L’équipe Global Climate Change de Schroders estime depuis longtemps que les conséquences du changement climatique ne sont pas prises en compte par les marchés. On considère généralement que les marchés financiers ont une bonne capacité à intégrer rapidement les changements mineurs à court terme des perspectives des entreprises, mais qu’ils peinent à prendre en compte l’incertitude, les points d’inflexion et les ruptures. Le changement climatique entre dans ces trois catégories.
Incertitude
Combien de temps faudra-t-il aux électeurs et aux décideurs politiques pour reconnaître que les conséquences à long terme de l’inaction dépassent de loin les coûts d’une transition rapide vers des sources d’énergie autres que les combustibles fossiles ? Les électeurs soutiendront-ils les politiques gouvernementales visant zéro émission nette de carbone en 2050 ou s’en détourneront-ils en période de tensions économiques ?
Points d’inflexion
Les points d’inflexion sont rarement identifiables sur le moment.
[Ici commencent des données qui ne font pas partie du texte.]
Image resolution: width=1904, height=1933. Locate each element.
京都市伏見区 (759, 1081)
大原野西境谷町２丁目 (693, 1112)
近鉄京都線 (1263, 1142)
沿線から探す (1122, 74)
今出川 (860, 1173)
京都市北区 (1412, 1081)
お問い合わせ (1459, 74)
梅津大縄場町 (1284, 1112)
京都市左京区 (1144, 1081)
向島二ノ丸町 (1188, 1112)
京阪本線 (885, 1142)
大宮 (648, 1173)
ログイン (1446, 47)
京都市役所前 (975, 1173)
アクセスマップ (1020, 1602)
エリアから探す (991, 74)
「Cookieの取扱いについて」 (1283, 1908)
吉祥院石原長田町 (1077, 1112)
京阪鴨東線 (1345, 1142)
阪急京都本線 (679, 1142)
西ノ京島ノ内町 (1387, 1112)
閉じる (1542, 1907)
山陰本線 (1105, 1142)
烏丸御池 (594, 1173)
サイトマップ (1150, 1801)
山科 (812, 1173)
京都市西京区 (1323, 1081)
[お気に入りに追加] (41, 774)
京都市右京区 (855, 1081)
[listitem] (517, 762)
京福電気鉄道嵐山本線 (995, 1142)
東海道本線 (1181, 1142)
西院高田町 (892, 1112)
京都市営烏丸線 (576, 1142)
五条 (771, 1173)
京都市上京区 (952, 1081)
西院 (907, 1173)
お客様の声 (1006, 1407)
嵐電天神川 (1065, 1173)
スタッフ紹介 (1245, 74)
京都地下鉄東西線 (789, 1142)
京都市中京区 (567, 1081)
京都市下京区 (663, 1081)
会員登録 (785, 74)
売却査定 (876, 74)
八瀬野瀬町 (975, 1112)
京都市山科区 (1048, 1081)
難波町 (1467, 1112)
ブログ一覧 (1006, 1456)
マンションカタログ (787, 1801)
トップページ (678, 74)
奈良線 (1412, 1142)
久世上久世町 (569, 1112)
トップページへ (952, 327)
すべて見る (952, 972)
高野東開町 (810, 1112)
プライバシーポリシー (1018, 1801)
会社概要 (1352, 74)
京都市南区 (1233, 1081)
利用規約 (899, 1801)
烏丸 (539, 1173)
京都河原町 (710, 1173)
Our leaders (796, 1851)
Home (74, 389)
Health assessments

Seuls sont perceptibles les indicateurs précurseurs du changement. Il est souvent difficile d’être convaincu de la possibilité d’une situation radicalement différente de la situation actuelle, et il est rassurant d’identifier les raisons pour lesquelles le changement peut être lent. La substitution des énergies renouvelables et des véhicules électriques à l’énergie et la mobilité dépendantes des combustibles fossiles est sans conteste à un point d’inflexion, et il est maintenant possible d’envisager une décarbonation complète de ces industries grâce à la technologie existante. Néanmoins, peu d’investisseurs apprécient l’ampleur des changements en cours.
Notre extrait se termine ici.